Ensuite, si le Qur’ân parle de politique, cela ne présuppose pas une volonté malhonnête et une invention idéologique (par des dirigeants despotiques) dans un but purement politique et égocentrique. Allâh étant le Créateur de toute chose, et s’adressant aux humains en leur donnant des principes louables et utiles pour régir les différents aspects de l’existence, il est tout à fait normal que le Qur’ân aborde des questions sociales, économiques, juridiques, politiques et scientifiques, en plus des dimensions métaphysiques, théologiques, cultuelles, éthiques et spirituelles. Si l’on leur retournait leur propre raisonnement, il faudrait imputer à chaque système politique actuel, cette intention malveillante et cette exploitation malicieuse pour légitimer tous les états démocratiques ou autres de notre époque. On sait que le Prophète Muhammad lui-même avait établi un Etat politique à Médine, sur des bases qurâniques notamment, sans que cela ne soit contesté par personne, et où les bases de cet Etat étaient fondées sur la justice et même la liberté de culte avec les composantes non-musulmanes de la Nation.
(1) A titre d’exemple, voir ce qu’il dit dans l’article “Mohammad Ali Amir-Moezzi : « Plusieurs versions du Coran ont précédé la religion islamique impériale »”, propos recueillis par Paul Ducay sur Philitt le 11 février 2020 : https://philitt.fr/2020/02/11/mohammad-ali-amir-moezzi-plusieurs-versions-du-coran-ont-precede-la-religion-islamique-imperiale/ ; et où Moezzi se permet d’énoncer toute une série d’assertions infondées, hypothétiques ou fausses sans jamais employer le conditionnel , – sauf rares exceptions -. Il se permet même de qualifier son travail « d’approche scientifique » quand la méthodologie et la rigueur scientifiques sont absentes de ses thèses, et dont les soubassements sont essentiellement idéologiques puisque ne reposant que sur des spéculations (parfois même sans queue ni tête). Que lui et d’autres aient leurs propres opinions est une chose qui les regarde, mais que les chercheurs malhonnêtes cessent de se targuer d’une objectivité ou d’un savoir qu’ils n’ont pas et qu’ils ne maitrisent nullement, alors même qu’en appliquant une approche scientifique à leurs thèses, celles-ci s’effondreraient d’elles-mêmes vu l’absence totale de preuves historiques et de sources de première main qui permettraient d’étayer leurs opinions personnelles, – qui relèvent ici clairement de la croyance et non pas de la « science ».

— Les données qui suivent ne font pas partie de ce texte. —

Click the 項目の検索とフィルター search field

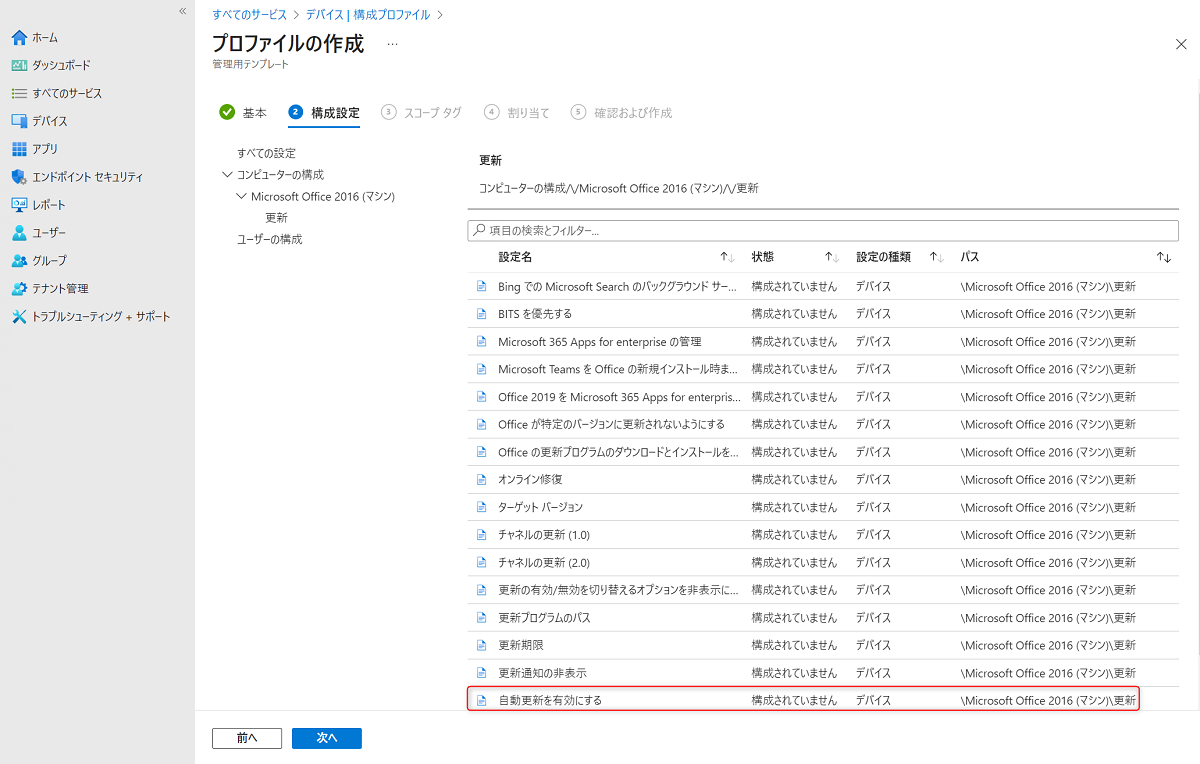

10) Nous ne mentionnerons pas ici les noms de nouveaux « chercheurs » auto-proclamés qui sont plus actifs dans les médias et sur youtube que dans la recherche, se faisant passer pour de « brillants chercheurs » et de bons « philologues » alors qu’ils ne maitrisent même pas la langue arabe, méconnaissent fortement l’histoire du monde musulman, et occultent ou négligent les récentes données historiques et archéologiques. Ils tentent de faire passer l’Islam pour une « religion » tribale, en déformant et détournant le sens linguistique des versets du Qur’ân, en omettant des occurrences déterminantes, de nombreux ahadiths mutawatir, des témoignages et graffitis d’époque, etc. D’autres renient les preuves matérielles et continuent de postuler que le Qur’ân ne serait apparu qu’à la fin du 8e siècle et qu’il aurait été composé au fil du temps par plusieurs auteurs (allant de 10 à plus de 100), sans aucun élément fiable et allant contre les évidences matérielles et intellectuelles.
Il convient ainsi de ne pas alimenter leur ego et de ne pas leur accorder une importance démesurée alors que leurs quelques travaux sont généralement médiocres et profondément lacunaires.